George Harrison, George Harrison

Douglas Wolk

By Douglas Wolk

on 01.14.14 in Reviews

George Harrison

George Harrison

In some ways, this 1979 set is Harrison’s, “Hey, guys, did I mention that I was in the Beatles?” album: He revived “Not Guilty” (of which the Beatles famously recorded more than 100 takes for the White Album before deciding to scrap it), wrote “Here Comes the Moon” as a direct sequel to his greatest Beatles-era song, and brought in his old pal Eric Clapton to provide a “While My Guitar Gently Weeps”-style introduction to “Love Comes to Everyone.” Still, it’s much more a product of its decade than of the ’60s.

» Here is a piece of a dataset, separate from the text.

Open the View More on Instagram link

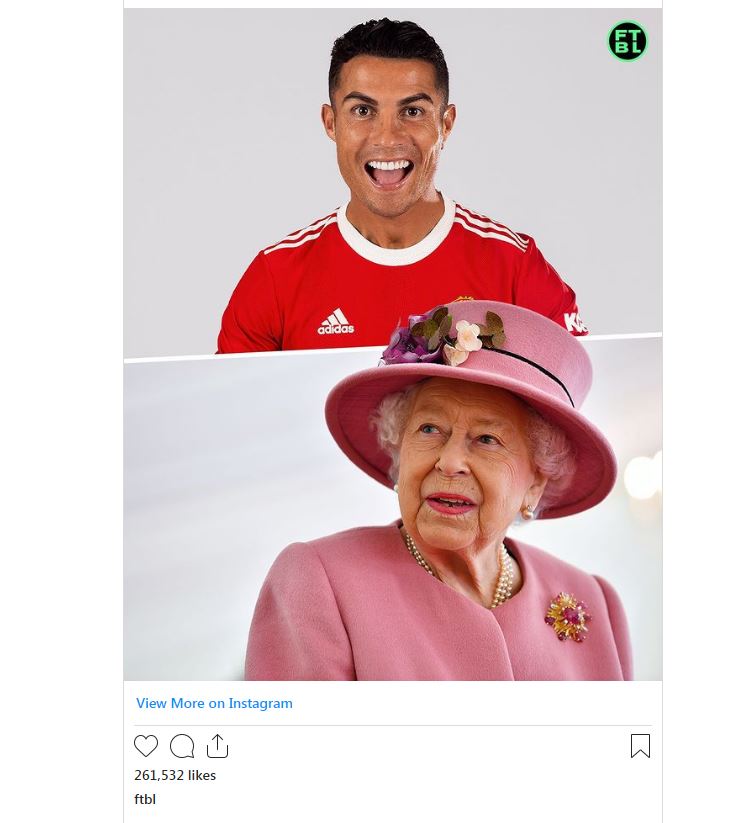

Mostly recorded in L.A., it’s essentially Harrison’s stab at soft rock, a mode that was nicely suited to his thoughts about materialism, universal love and the veil of maya.

Harrison’s stab at soft rock

Think of George Harrison as being in the same genre as, say, Seals & Crofts or Christopher Cross, instead of as what a Beatle was doing 10 years later, and its virtues become a lot more evident: musicianship that’s thoughtful rather than simply tasteful, a sense of humor about its hippie wispiness, an openness to happiness coupled with an open-eyed critique of hedonism (well, Harrison always had a bit of the moralist about him). The album’s Top 20 hit was “Blow Away,” a genuinely gratified-sounding love song with a graceful chorus, but its other highlight is “Faster,” which doesn’t quite pass judgment on an unidentified high-living friend.